When Leigh Hurst was diagnosed with breast cancer at age 33, having children wasn’t foremost on her mind.
“I had been following my career and figured at some point I would get married and have kids, but since I wasn’t in a serious relationship I hadn’t thought about it in any way other than in the future tense,” she said. “However, I wanted to be sure I didn’t do anything that would eliminate the possibility of having kids in case I wanted to someday.”
Although it’s possible to get pregnant after breast cancer treatment, some treatments may specifically affect a woman’s fertility. Some others are so long that they push a woman into an age that generally makes childbearing more of a challenge.

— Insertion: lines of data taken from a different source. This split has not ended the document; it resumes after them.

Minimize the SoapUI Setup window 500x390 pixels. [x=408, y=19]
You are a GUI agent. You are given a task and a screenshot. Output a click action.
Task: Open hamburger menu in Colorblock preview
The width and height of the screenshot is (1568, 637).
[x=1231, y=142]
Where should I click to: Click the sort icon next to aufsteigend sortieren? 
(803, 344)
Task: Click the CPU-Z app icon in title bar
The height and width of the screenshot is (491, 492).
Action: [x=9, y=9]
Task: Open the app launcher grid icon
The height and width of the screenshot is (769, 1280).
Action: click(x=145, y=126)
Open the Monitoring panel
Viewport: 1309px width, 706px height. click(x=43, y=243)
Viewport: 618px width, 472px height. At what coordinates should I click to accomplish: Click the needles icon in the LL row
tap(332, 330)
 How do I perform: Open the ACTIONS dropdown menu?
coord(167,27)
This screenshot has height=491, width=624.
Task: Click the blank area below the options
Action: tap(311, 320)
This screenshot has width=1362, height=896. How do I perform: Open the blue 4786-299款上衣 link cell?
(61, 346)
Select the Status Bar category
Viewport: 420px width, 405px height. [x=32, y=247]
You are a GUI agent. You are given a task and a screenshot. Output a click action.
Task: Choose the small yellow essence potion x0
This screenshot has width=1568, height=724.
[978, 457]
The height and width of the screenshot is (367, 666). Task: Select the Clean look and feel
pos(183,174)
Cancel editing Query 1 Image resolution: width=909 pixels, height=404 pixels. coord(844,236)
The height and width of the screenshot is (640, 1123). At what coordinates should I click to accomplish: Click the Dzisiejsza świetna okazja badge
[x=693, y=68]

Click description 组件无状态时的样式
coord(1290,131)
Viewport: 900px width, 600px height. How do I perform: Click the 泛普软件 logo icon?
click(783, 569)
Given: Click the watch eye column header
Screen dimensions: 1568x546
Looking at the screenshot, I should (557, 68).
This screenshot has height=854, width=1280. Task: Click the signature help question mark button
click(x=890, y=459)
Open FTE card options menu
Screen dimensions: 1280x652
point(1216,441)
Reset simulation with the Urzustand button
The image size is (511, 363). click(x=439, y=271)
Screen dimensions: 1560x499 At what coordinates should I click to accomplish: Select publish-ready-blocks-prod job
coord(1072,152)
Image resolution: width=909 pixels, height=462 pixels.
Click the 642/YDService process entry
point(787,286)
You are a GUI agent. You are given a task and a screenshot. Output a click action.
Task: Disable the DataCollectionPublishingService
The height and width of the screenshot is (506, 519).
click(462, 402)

Statistics on pregnancy after breast cancer treatment are hard to come by. According to breastcancer.org, “because each woman's situation is unique, it's not easy to study pregnancy in women with breast cancer or women who have been treated for breast cancer. It's difficult to find women with the same cancer status and fertility outcomes who can be compared in randomized clinical trials.”
Hurst was fortunate in that she did some of her own research and had a supportive treatment team that considered the possibility of pregnancy when making some of her treatment choices in 2004. She’s now the proud mom of Eli, 6, and Leo, 5, who she had at ages 40 and 42.
Even using some extra precautions during her chemotherapy (she did ovary suppression using Lupron), Hurst still had to take the drug Tamoxifen for five years before being able to try getting pregnant. That put her at age 39 before she would even be able to safely start trying to conceive.
Hurst said she was never a girl who dreamed of growing up, getting married and having kids, but the cancer diagnosis forced her to have to consider her future in a way that she wasn’t necessarily ready to at the time.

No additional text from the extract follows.